■ Page extract ■
++++++++

Pop Quiz: Test your knowledge of managed-care plans

Preventing health insurance mishaps by knowing how you’re covered

THERE’S NO GETTING around the fact that healthcare insurance plans can be complicated and confusing. There are many different types of plans, such as managed-care plans, and each has its own set of rules and requirements. However, having the right information — down to the smallest details — about your managed-care plan means that you can make better choices and more informed decisions about your health care.

All signs point to the fact that when you get involved with managing your own health — and that includes your healthcare insurance plan — your health and wellness increase exponentially. Additionally, your wallet will usually benefit a bit as well! Take our quiz on managed-care plans and test your knowledge of health insurance coverage and when to call your healthcare plan provider.

1. Which of the following is a type of managed-care plan?

A. Health Maintenance Organization (HMO)
B. Point of Service Plan (POS)
C. Preferred Provider Organization (PPO)
D. All of the Above

2. Fill in the blank: In managed-care plans, the plan has made contracts with doctors and hospitals, called ________, to offer their services to you at a reduced rate. The entire group of these preferred physicians, hospitals and health groups are called your ________.

3. True or False? Managed-care plans encourage you to see preferred providers in the network, but under an HMO, the plan will NOT pay any portion for services rendered by a non-preferred provider/out-of-network provider; under POS and PPOs, the plan will likely pay only a portion of a medical bill from an out-of-network provider.

4. Under which managed-care plan do you need a referral from your primary care physician/family doctor to see a specialist? (Choose all that apply.)

A. Health Maintenance Organization (HMO)
B. Point of Service Plan (POS)
C. Preferred Provider Organization (PPO)
D. None of the Above

5. What is it called when your health insurance provider must approve expensive services, hospital stays, childbirth, surgery, or certain tests before they are performed or they won’t pay for them at all?

A. Consent
B. Permission
C. Preauthorization
D. Approval
E. None of the Above

6. What is a drug formulary?

A. A tiered list of prescription medications and their corresponding pricing
B. A place where prescriptions are dispensed, like a pharmacy
C. A formula for which prescriptions can be safely mixed and which cannot
D. A specific place where medications are made

7. When should you contact your insurance company?

A. When you have a question about your coverage
B. To ensure a physician, hospital or prescription is in network and/or covered
C. To discuss a bill
D. To get special permission to see a provider outside the network or to get preauthorization
E. All of the Above

8. True or False? Early mornings — especially on Saturdays — are the best time to reach your insurance company by phone with as short a wait time as possible.

9. What’s the best thing to do if the person on the other end of the line at the health insurance company is not answering your question or addressing your concerns to your satisfaction?

A. Give the representative a piece of your mind
B. Calmly ask to speak with a supervisor
C. Hang up and call back to get a different representative
D. Complain to your primary care physician


1. D. All of the Above. All HMOs, POSs and PPOs are considered managed-care plans.

2. B. Providers; Network. Doctors, hospitals, and the like that are approved by your plan are called preferred providers. All of the preferred providers together are called your network.

3. True.

4. A. HMOs and B. POSs. You must get a referral to see a specialist if you want the insurer to cover the cost.

5. C. Preauthorization. Some insurers include a time component with preauthorization, so read the details of your coverage well.

6. A. A tiered list of prescription medications and their corresponding pricing. Also called a “drug list,” it runs from preferred medications that the insurance company will pay the most for to prescriptions the insurer won’t pay for at all.

7. E. All of the Above. Don’t be afraid to ask for help and clarification.

8. True. According to Bedsider.org, mornings are the slowest times, meaning you’ll get someone on the phone sooner, and the busiest times to try to call is from 11 a.m. to 3 p.m.

9. B. Calmly ask to speak to a supervisor. While it may be frustrating and time-consuming, locating the person who can answer your questions or resolve your issues is well worth it.


article by ERIKA ALDRICH

Resources: Information provided by FamilyDoctor.org and Bedsider.org.

++++++++

■ What you will do ■
• A. Copy everything in the managed-care quiz from "D. None of the" down to "a drug formulary?".
• B. According to the managed-care quiz, what are the busiest times to call an insurance company?
The records that follow have no connection to the managed-care quiz.

++++++++

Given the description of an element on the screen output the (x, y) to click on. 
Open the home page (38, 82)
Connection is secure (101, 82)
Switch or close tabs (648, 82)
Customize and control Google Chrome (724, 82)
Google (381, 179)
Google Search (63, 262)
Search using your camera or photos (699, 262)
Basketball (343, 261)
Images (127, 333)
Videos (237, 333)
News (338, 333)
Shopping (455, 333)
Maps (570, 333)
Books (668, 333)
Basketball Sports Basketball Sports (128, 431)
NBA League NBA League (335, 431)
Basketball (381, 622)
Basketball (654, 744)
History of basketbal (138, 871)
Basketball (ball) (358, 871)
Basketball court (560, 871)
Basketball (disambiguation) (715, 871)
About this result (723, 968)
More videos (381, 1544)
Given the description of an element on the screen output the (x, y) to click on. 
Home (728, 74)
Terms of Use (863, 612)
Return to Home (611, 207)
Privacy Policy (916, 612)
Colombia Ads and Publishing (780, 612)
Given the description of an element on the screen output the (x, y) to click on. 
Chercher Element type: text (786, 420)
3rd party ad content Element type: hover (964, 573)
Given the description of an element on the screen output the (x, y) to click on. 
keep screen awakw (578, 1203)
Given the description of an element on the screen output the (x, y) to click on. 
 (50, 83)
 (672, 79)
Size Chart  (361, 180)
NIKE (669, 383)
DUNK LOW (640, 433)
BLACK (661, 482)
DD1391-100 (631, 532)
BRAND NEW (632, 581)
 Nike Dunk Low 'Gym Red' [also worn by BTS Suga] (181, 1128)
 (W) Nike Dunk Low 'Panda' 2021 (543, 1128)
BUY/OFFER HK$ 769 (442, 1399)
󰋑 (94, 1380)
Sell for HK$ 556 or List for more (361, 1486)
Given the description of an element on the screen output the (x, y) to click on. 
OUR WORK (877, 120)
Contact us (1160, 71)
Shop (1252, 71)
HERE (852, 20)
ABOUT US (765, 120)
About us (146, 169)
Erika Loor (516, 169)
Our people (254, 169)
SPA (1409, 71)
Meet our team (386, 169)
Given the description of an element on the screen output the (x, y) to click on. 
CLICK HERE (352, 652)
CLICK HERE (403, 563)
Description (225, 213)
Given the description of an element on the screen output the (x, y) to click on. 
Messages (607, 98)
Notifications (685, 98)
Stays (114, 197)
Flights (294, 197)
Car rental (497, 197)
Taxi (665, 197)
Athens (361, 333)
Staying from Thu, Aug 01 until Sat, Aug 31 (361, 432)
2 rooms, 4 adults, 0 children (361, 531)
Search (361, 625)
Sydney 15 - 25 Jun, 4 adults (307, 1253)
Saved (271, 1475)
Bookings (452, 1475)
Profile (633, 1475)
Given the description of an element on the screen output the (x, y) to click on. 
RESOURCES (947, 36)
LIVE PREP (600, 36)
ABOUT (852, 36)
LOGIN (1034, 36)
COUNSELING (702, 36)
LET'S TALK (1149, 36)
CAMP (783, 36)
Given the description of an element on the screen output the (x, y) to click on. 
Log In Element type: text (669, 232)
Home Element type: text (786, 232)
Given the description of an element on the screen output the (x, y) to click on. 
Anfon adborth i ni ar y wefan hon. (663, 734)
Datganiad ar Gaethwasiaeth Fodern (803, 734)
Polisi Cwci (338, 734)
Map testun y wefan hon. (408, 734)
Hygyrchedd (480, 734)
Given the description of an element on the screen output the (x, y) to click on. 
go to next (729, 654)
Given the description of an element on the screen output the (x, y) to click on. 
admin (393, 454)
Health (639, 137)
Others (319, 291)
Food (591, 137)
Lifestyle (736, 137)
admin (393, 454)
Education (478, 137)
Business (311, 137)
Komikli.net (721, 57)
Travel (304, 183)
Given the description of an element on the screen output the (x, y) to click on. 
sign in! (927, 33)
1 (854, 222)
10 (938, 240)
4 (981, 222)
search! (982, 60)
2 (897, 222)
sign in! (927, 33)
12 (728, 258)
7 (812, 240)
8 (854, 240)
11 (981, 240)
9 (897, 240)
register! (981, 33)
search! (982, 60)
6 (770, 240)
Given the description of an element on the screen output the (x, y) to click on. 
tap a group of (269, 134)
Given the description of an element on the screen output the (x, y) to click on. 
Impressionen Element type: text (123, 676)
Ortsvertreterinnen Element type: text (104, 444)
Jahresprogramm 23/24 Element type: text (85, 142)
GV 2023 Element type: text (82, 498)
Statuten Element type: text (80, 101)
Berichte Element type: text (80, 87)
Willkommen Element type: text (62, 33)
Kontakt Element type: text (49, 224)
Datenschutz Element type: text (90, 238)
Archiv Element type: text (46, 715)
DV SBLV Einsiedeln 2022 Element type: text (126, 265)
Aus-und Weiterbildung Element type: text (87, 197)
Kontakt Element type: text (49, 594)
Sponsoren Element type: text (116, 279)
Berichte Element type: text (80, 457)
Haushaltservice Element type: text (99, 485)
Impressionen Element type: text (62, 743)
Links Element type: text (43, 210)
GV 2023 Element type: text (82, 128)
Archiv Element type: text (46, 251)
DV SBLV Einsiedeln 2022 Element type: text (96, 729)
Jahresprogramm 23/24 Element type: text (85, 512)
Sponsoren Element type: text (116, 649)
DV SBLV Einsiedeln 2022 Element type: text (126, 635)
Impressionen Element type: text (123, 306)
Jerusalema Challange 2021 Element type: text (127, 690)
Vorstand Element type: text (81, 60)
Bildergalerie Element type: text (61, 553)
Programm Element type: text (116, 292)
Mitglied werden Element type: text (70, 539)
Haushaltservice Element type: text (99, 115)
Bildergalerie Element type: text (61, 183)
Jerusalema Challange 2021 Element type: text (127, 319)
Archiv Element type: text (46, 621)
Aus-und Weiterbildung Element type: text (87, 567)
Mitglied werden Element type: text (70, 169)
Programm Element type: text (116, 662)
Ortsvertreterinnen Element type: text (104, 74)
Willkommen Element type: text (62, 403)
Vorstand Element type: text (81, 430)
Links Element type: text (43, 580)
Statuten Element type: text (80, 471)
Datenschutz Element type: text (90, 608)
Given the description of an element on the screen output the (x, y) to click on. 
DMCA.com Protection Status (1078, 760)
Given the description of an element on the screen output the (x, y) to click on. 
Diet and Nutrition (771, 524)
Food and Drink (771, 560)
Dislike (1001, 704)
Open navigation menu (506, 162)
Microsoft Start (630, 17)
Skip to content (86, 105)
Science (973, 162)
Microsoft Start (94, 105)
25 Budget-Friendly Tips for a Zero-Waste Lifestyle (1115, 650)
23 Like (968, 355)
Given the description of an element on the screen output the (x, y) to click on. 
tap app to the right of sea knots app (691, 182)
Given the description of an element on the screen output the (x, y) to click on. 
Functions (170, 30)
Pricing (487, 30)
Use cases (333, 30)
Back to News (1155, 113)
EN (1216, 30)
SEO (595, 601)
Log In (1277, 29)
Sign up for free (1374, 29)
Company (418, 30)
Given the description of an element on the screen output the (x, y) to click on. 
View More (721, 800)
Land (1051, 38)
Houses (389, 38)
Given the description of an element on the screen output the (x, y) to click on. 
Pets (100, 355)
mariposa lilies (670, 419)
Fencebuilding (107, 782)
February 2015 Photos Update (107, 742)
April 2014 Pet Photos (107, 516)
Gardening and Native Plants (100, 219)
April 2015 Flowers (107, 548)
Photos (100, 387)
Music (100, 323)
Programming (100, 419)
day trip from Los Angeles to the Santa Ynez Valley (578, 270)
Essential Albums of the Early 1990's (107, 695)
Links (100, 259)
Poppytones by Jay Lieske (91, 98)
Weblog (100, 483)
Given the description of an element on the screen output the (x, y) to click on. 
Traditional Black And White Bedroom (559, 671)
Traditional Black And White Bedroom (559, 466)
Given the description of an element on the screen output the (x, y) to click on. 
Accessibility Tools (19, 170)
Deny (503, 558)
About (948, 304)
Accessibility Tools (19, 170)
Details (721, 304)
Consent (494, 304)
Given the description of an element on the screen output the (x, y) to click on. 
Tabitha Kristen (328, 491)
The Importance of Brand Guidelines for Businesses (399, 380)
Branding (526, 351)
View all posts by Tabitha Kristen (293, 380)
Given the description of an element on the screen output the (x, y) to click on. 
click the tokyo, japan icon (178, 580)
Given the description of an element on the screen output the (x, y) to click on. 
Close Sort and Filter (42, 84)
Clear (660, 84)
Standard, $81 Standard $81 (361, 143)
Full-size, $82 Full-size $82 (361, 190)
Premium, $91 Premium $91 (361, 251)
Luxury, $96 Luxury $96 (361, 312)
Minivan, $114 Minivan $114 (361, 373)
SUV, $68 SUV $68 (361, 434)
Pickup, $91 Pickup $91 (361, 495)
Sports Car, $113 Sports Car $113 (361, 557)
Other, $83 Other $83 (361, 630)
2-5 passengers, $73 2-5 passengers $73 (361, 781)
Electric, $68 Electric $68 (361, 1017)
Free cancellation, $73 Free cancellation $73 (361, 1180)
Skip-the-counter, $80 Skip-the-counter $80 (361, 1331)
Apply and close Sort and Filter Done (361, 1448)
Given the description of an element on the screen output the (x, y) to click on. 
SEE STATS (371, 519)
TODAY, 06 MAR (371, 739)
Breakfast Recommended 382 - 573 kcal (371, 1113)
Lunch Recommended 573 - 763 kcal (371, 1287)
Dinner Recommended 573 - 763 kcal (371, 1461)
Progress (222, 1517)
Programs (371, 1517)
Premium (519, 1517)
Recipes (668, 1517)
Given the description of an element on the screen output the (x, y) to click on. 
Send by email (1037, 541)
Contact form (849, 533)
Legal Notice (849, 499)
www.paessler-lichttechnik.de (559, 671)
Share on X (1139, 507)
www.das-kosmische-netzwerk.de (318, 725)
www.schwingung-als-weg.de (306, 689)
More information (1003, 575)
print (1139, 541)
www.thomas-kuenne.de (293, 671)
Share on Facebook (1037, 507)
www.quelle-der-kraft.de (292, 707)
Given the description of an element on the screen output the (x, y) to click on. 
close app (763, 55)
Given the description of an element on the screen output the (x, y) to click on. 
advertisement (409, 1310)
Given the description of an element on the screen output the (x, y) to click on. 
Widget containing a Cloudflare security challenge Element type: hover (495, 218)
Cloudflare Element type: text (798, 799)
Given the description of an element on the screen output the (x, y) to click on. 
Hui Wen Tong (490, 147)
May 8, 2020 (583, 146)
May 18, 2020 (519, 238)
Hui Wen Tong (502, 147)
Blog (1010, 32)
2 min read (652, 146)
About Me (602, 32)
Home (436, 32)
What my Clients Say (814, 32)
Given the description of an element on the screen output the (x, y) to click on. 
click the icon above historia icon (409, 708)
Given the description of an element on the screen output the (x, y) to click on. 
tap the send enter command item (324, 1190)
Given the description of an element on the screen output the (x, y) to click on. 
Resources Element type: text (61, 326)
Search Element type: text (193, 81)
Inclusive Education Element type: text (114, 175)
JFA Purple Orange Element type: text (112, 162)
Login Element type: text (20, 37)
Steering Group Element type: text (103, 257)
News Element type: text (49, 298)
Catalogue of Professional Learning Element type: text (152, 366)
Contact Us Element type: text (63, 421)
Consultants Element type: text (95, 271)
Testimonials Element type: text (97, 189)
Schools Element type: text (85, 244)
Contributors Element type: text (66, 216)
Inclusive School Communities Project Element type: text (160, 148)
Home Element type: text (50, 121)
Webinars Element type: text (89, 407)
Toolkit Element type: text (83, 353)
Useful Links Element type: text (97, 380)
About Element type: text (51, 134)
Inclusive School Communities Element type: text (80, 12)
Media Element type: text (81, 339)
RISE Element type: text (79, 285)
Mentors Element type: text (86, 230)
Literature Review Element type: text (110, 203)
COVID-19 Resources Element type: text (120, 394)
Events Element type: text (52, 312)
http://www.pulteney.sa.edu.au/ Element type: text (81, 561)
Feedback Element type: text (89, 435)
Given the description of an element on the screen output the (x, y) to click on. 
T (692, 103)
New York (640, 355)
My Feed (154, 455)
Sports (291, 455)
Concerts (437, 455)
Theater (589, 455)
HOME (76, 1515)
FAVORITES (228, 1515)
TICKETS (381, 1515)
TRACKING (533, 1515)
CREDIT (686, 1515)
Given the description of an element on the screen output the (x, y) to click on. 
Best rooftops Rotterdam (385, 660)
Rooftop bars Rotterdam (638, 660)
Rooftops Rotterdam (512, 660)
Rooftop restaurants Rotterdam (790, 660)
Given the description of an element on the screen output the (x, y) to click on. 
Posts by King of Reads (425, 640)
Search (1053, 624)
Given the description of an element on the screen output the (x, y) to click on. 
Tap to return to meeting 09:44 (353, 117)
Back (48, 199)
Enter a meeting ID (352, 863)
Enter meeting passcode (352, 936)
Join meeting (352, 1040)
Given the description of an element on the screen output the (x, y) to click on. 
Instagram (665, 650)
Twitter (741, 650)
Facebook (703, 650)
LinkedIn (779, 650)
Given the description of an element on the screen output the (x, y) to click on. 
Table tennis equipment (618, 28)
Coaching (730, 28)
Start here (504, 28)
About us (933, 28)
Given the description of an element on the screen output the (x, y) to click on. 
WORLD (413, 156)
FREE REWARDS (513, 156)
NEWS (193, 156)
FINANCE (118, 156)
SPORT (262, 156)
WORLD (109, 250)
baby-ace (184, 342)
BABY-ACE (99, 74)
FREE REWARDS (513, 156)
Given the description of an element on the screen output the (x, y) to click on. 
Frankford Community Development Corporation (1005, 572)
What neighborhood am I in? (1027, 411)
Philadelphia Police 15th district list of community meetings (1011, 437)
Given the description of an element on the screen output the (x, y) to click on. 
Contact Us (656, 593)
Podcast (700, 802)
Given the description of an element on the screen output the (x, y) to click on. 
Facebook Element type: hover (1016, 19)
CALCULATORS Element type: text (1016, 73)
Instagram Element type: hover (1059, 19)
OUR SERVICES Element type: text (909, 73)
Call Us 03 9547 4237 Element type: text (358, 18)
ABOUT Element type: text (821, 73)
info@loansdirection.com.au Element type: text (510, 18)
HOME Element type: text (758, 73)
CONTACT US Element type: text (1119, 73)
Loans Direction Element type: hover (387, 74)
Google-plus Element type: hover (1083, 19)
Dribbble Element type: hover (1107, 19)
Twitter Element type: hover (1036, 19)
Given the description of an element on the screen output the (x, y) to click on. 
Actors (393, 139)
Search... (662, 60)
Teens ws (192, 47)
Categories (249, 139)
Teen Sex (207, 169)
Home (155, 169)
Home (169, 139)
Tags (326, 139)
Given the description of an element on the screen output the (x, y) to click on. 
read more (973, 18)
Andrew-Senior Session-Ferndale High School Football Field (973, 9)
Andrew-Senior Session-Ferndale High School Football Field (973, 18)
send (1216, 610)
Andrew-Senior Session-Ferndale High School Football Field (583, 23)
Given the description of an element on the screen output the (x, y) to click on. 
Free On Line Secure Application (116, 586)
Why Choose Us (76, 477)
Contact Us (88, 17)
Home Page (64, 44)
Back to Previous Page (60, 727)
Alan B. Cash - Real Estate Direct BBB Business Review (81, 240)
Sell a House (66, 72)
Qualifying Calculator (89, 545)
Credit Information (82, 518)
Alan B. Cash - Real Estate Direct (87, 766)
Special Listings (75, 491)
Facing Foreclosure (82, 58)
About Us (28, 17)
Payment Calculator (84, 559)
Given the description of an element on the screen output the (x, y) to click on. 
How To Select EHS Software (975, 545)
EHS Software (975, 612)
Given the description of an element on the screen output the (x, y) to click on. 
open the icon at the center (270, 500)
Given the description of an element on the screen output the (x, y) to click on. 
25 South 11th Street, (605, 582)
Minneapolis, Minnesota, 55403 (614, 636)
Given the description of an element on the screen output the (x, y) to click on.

++++++++

■ Answers for the tasks ■
• A.
D. None of the Above

5. What is it called when your health insurance provider must approve expensive services, hospital stays, childbirth, surgery, or certain tests before they are performed or they won’t pay for them at all?

A. Consent
B. Permission
C. Preauthorization
D. Approval
E. None of the Above

6. What is a drug formulary?

• B. From 11 a.m. to 3 p.m.